BEGIN Records for the exercise

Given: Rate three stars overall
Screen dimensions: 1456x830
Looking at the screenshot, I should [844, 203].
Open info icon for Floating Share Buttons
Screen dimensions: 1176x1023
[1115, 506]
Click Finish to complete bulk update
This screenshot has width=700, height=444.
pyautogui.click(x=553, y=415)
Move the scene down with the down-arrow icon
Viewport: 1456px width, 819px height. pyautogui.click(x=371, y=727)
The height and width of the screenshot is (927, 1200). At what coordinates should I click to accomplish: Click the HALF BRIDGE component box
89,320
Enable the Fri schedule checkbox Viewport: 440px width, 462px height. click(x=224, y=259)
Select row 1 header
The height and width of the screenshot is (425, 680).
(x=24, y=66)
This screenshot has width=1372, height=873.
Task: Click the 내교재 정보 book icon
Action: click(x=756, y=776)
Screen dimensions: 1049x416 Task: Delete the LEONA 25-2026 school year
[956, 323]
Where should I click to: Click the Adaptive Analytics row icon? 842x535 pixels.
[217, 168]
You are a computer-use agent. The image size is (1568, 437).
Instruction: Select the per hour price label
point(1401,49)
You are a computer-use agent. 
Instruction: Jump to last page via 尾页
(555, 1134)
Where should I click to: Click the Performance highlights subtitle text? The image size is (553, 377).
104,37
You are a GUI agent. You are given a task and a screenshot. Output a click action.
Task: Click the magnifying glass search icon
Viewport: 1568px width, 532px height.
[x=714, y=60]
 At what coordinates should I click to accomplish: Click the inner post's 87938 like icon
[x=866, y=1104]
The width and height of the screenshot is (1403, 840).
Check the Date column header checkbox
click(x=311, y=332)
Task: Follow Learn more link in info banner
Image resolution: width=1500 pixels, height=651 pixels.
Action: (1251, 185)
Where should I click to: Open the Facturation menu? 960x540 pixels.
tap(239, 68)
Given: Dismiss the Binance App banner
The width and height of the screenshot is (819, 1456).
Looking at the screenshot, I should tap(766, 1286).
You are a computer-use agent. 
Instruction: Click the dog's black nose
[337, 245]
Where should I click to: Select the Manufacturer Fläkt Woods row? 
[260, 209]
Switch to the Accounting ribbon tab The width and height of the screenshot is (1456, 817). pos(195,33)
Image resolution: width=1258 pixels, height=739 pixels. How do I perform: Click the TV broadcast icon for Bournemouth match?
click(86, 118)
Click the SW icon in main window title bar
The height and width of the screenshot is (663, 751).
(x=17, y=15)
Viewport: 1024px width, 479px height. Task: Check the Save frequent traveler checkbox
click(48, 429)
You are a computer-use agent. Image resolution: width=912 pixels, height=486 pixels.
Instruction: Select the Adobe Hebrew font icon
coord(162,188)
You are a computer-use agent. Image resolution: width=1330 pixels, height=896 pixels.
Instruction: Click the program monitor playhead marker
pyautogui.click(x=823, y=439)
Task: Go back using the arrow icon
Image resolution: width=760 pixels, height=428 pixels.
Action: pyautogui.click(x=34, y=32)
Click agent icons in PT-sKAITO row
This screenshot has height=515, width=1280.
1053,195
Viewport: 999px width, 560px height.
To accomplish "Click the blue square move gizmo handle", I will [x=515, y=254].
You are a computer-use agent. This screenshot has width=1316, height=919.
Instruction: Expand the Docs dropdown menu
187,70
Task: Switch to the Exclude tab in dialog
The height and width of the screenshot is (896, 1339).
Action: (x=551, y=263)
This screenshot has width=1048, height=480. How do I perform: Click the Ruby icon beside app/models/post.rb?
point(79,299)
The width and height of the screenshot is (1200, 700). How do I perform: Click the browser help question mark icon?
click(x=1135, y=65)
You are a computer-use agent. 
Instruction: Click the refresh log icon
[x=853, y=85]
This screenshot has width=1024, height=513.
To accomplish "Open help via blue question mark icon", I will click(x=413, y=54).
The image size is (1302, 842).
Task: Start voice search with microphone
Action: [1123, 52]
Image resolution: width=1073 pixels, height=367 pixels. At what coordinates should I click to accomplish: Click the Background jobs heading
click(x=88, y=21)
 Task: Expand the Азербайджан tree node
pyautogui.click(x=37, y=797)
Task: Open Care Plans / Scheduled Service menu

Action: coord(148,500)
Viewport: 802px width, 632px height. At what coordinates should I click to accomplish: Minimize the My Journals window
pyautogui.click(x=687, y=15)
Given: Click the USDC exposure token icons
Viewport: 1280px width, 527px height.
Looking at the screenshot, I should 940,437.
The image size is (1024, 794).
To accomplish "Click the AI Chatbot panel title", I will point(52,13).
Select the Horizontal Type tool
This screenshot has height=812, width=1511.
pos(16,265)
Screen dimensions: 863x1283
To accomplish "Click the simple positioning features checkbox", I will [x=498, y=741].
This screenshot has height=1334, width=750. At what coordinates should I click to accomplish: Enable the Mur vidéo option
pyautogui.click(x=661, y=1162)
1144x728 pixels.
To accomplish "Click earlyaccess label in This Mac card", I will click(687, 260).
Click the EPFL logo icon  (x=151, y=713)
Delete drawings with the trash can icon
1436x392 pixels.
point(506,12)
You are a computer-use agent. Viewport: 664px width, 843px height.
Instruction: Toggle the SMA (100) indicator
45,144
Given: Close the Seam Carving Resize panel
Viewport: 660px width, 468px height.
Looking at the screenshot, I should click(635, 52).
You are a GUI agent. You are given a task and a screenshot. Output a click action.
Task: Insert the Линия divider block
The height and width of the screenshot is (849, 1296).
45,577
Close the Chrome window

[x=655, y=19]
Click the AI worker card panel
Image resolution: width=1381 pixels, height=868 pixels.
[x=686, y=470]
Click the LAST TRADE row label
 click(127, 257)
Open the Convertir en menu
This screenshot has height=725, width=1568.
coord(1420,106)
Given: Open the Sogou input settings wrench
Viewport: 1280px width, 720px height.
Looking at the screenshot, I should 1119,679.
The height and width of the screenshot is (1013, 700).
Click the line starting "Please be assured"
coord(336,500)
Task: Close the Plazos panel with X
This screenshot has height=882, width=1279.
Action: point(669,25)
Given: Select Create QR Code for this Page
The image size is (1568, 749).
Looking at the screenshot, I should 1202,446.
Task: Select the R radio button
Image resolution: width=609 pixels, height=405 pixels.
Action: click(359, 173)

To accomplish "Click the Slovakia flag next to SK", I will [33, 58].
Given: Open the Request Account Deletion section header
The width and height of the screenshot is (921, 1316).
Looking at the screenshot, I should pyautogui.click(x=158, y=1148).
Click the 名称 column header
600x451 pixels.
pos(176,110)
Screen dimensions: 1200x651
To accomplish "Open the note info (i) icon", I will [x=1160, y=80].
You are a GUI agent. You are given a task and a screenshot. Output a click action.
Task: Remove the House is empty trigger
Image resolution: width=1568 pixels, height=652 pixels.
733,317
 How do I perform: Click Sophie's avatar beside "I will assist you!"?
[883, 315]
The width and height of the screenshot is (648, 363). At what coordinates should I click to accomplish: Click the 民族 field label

END Records for the exercise

## Assigned task
"info" is the word to look for; copy every line of the data that has it.

## Response to the task
Open info icon for Floating Share Buttons
Task: Follow Learn more link in info banner
To accomplish "Open the note info (i) icon", I will [x=1160, y=80].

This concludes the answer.